Faculty: Faculty of Arts and Social Sciences

School: School of Humanities and Languages

Course Outline: School of Humanities & Languages

Campus: Sydney

Career: Postgraduate

Units of Credit: 6

EFTSL: 0.12500 (more info)

Indicative Contact Hours per Week: 3

Enrolment Requirements:

Excluded: HPSC5500

CSS Contribution Charge: 2 (more info)

Tuition Fee: See Tuition Fee Schedule

Further Information: See Class Timetable

View course information for previous years.


The course encourages a critical analysis of the policy-making and implementation processes within current and neoliberal modes of governing. It utilises several specific environmental issues and natural resources (water, biodiversity, renewables and non-renewables) as well as 'urban environments' from which the class studies their framing in public debate and by policy-makers. The course would provide an advanced discussion and critique of policy-making and implementation processes at different scales (local, state, national, global) and in different modes of governing (e.g. including the role of corporations, NGOs, individual citizens and other non-governmental entities). As an outcome, participants will gain practical insights into key environmental issues and the capacity to apply this knowledge to environmental policy making and management problems, and to problems arising in planning and design.

The most fundamental aim is to take students beyond literacy in environmental matters to understand how to exercise responsibility for making change. Decision makers need to understand the different interpretations of sustainable development that arise from the divergent world-views, preferences, values and interests of key social actors. At the same time critiques of orthodox approaches to environmental management have become more sophisticated undermining traditional assumptions regarding the human-nature relationship, and challenging environmental managers to review the roles of government, markets and citizens.

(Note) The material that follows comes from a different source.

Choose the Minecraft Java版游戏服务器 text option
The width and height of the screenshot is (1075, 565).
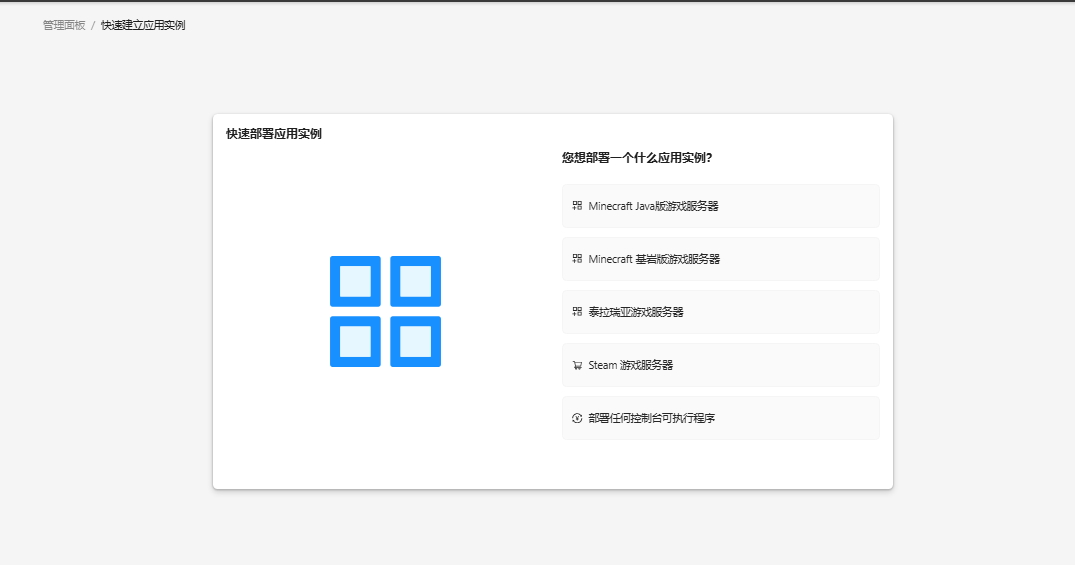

The course will introduce you to a conceptual tool kit for analysing and making sense of the contemporary policy process – framed around the notion of ‘interpretive policy analysis’ and 'policy mobilities'. These models will help you to explore the underlying terms that structure policy processes and develop an understanding of the social and economic processes that influence policy change. These models will help you to explore ways of making policy development more transparent and socially robust, and to understand and respond to increasingly globalised transformative processes.